Data Vault Ensemble Modeling Standards
- Data Vault and Ensemble Modeling is based on Core Business Concepts (CBC). These are the fundamental "Person, Event, Thing, Place, Other Concept" used in the day-to-day operations, the running of the business, of the organization. They are the terms spoken, the subjects of emails, the nouns in the questions asked, and the most commonly referenced in the organization.
- Data Vault and Ensemble Modeling models Ensembles based on the Core Business Concepts. The object that we model in these techniques, the pattern for capturing the CBC, is the Ensemble. The Ensemble differs from the Entity or Dimension in that Ensembles contain multiple parts (more than one table).
- Ensembles each contain one instance identifier (some form of key to uniquely identify an instance throughout the enterprise), the relationships that it drives (relationships between it and other Ensembles), and the descriptive context that describes (and depends) on that instance/key.
- The Data Vault Ensemble instance identifier is a Hub. The Hub contains only an unique identifier with the original idea that this would be based on an enterprise-wide unique, natural business key. However since there are rarely any natural business keys that are adequately consistent, and effectively none that would be enterprise-wide unique, the actual uniqueness of a Hub is represented by a multi-part key (concatenated). The primary key of the Hub is a data platform (example: data warehouse) key surrogate such as a sequence id (SID) or it can be the business key itself, or a hash of that key. While Hubs contain Load Date Time and Record Source fields, these are only for metadata purposes (never part of the key) and represent the first time the key was observed, and the first records source that delivered it.
- The Data Vault Ensemble context is modeled in Satellites. There can be several satellites describing a single instance of a Hub. These satellites are designed by taking into consideration the type of data, the rate of change, and, in some cases, the source system (if leap frogging is observed as a problem). Satellites are all pre-built for historical tracking. Satellites are the only construct capable of tracking history as they are the only ones to have a two-part key (including the Load Date Time field).
- The Data Vault Ensemble relationships are modeled in Links.

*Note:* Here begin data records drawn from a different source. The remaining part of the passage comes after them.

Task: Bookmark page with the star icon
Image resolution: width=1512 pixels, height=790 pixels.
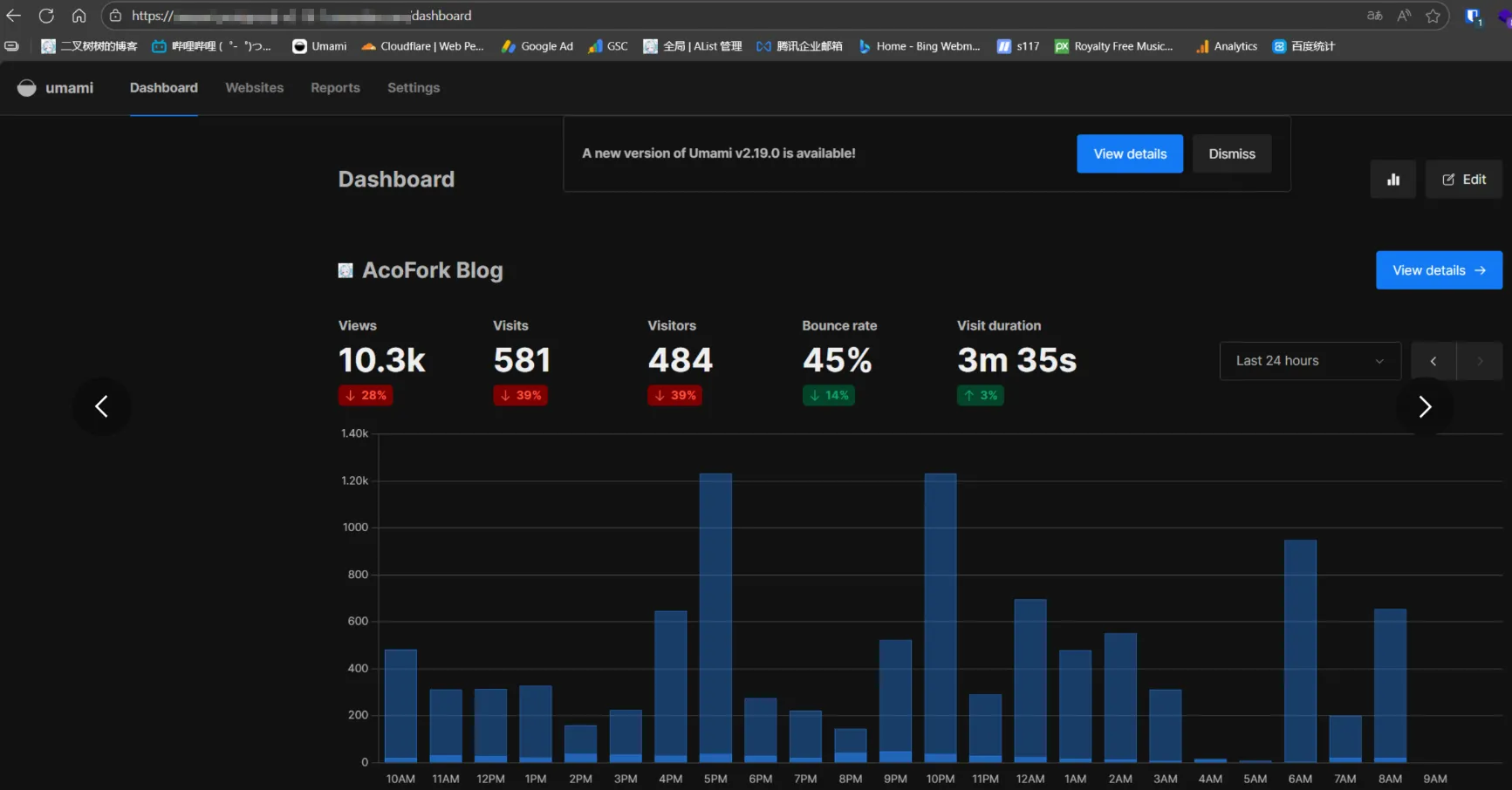Action: pos(1432,16)
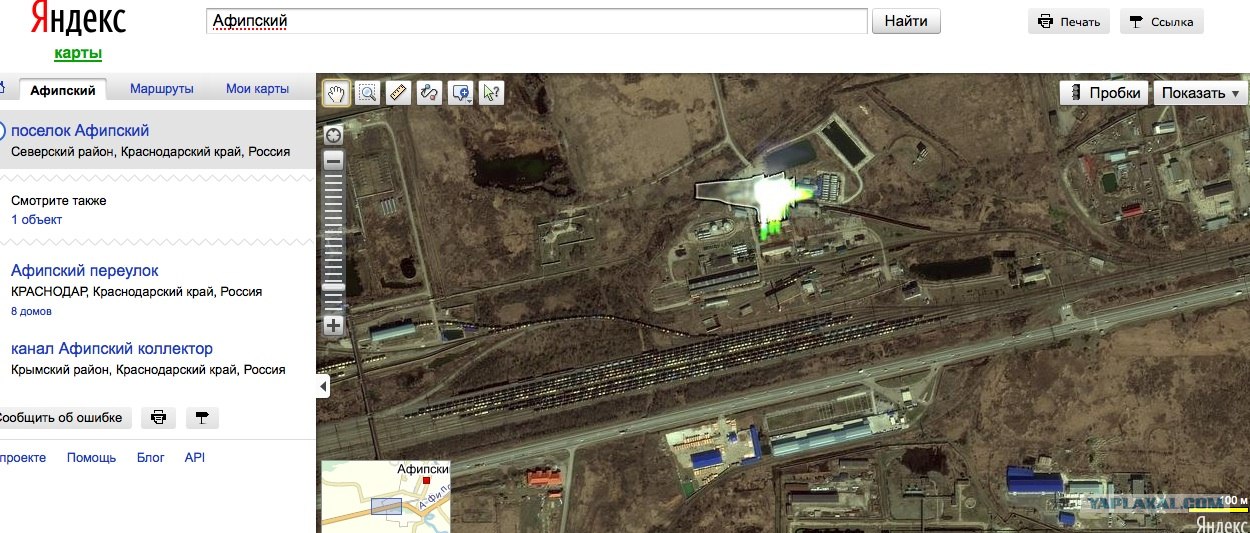Screen dimensions: 1250x533
Task: Open the Показать dropdown menu
Action: (1201, 93)
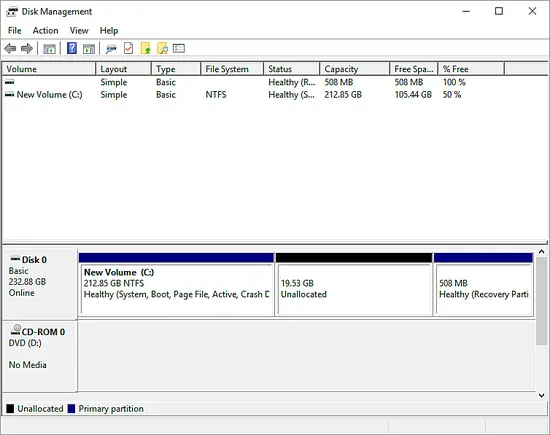Image resolution: width=550 pixels, height=435 pixels.
Task: Select New Volume (C:) row in volume list
Action: click(x=274, y=95)
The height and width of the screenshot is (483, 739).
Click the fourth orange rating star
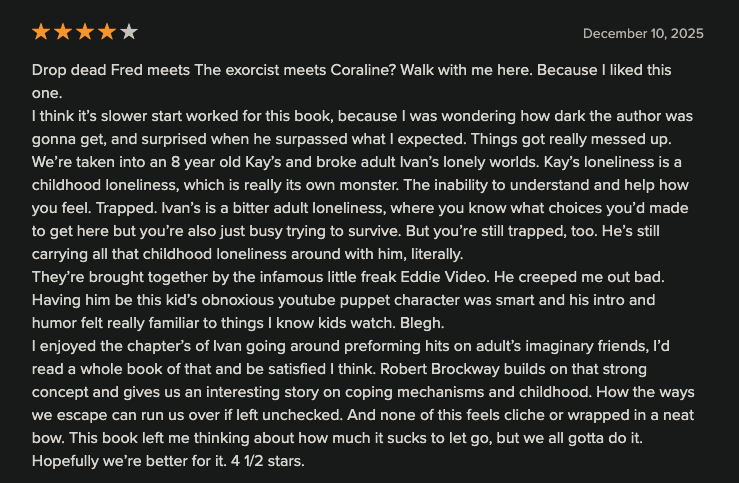point(107,32)
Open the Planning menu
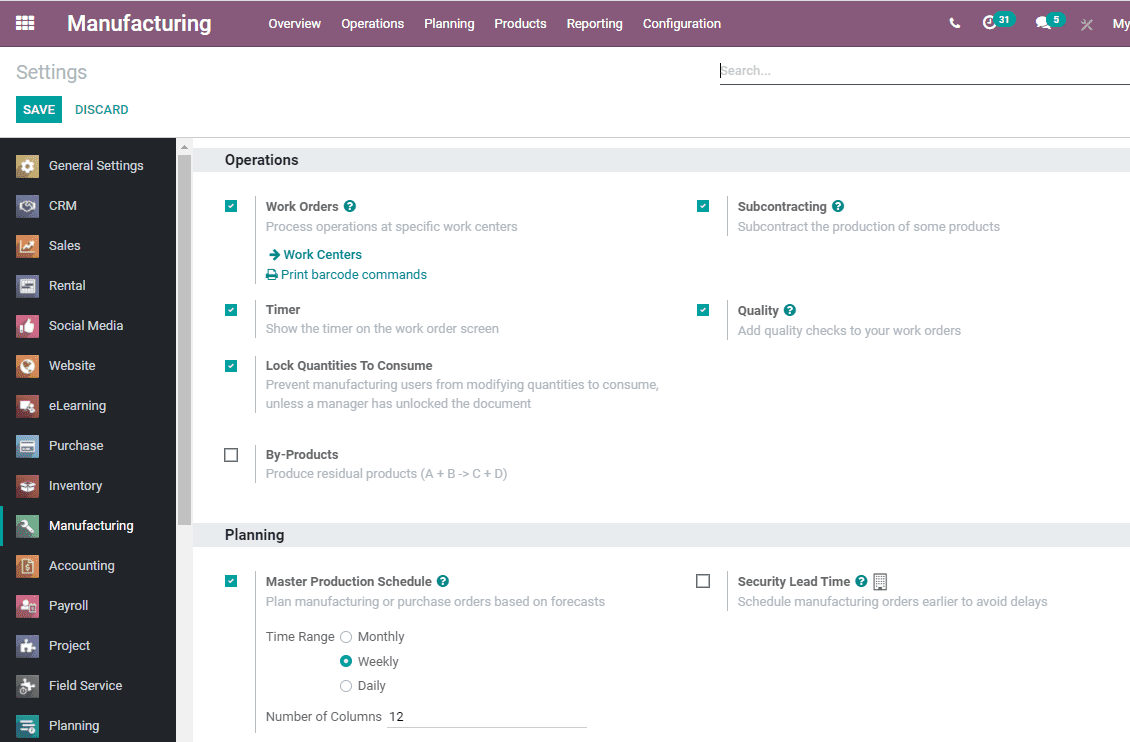 [449, 23]
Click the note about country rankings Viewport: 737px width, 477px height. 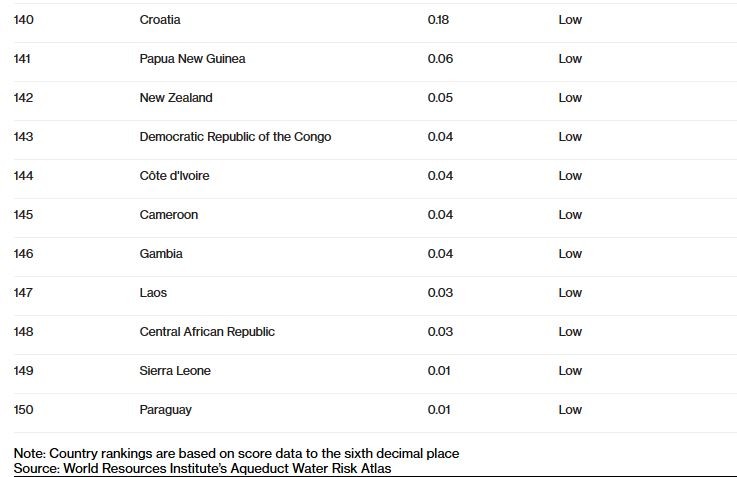pyautogui.click(x=237, y=453)
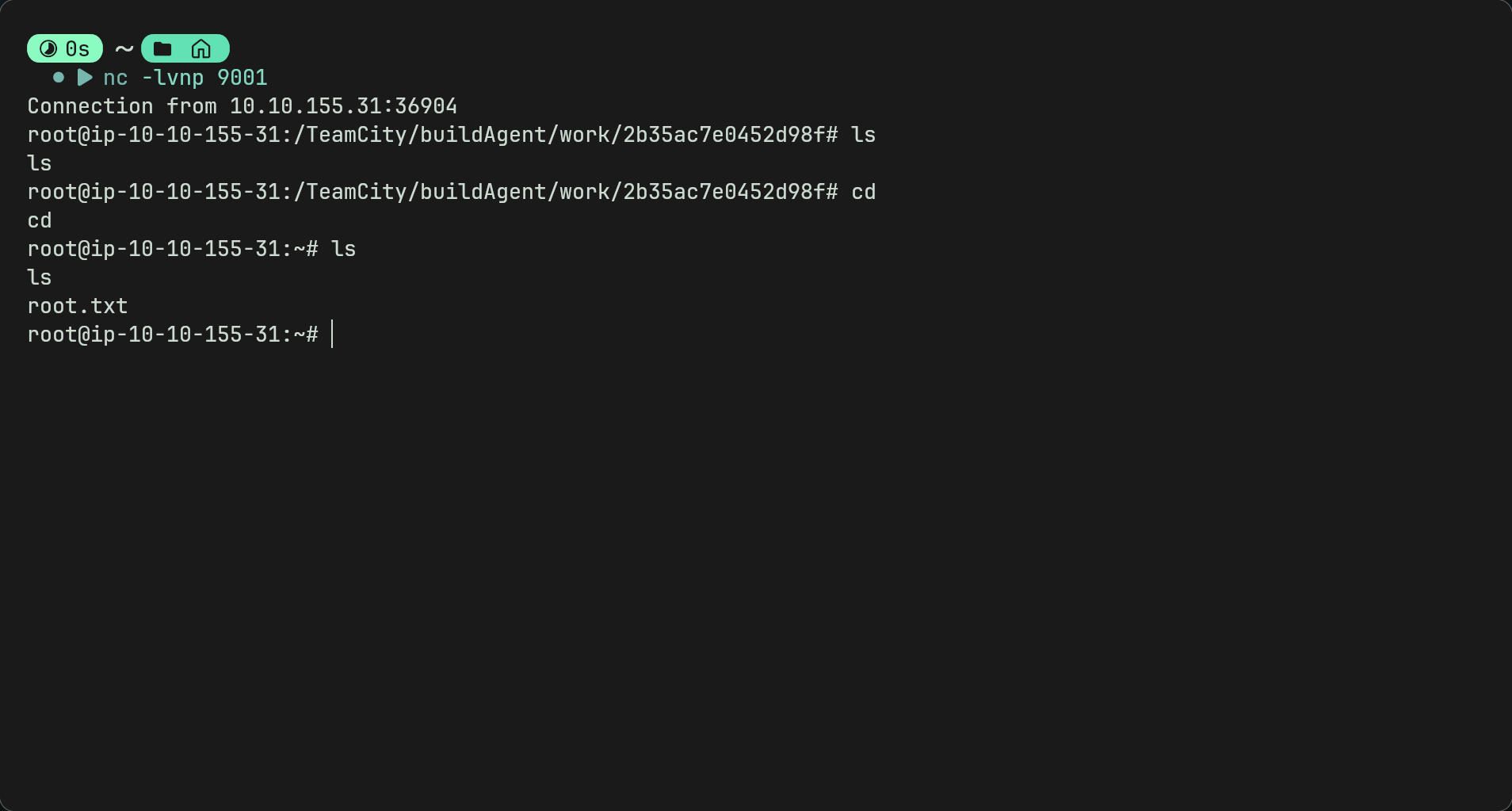
Task: Click the ls typed after first TeamCity prompt
Action: pos(864,135)
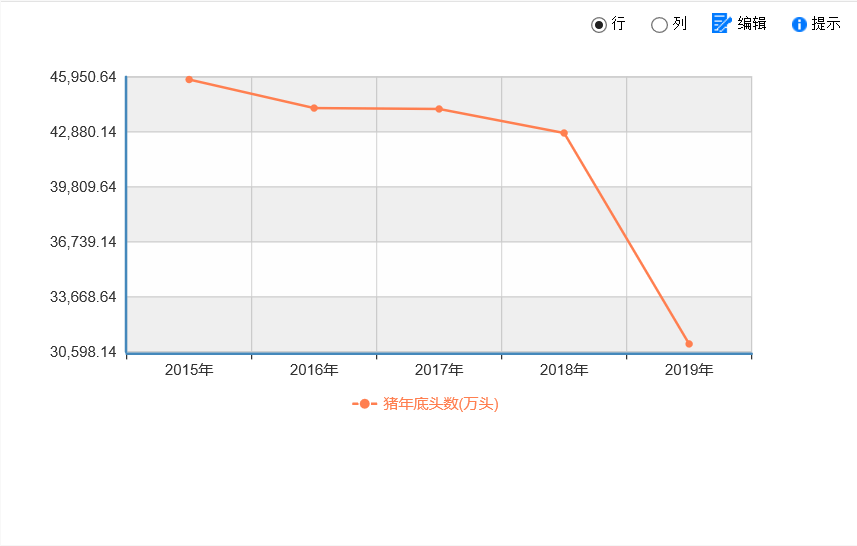
Task: Click the 2018年 data point
Action: pos(564,133)
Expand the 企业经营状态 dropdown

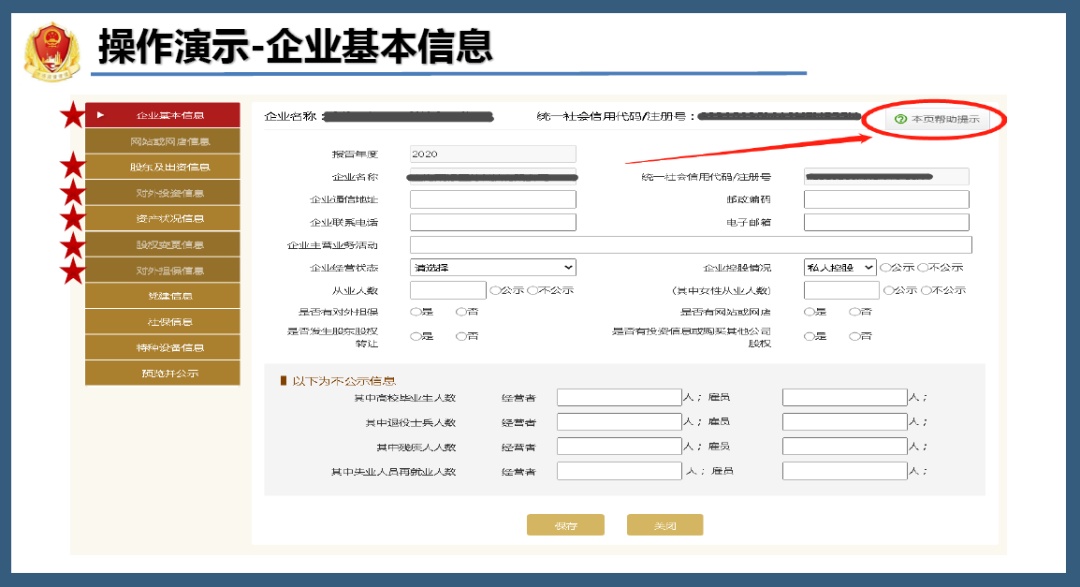click(493, 267)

Links are unique, specific, natural business relationships between CBCs (Ensembles). Links instances are driven only by the combination of foreign keys they manage. There is no other part of the key for any Link.
- Data platform (data warehouse) keys. The primary key of the Hub can be a surrogate such as SID, the BK (concatenation) itself, or a hash of that key. Note that each team should make a choice as to which key should be used. There are pros and cons to each method. For example, only the surrogate (such as SID) will leverage the database to maintain the integrity of an ensemble (key dependency). Using the BK (by itself or in the form of a hash), means that the parts of the Ensemble each gain independent identities and so can exist by themselves.
- Data Vault and Ensemble models are designed from business models and not from sources. This is a methodology component however, for the successful use of these patterns, the target should be a business target.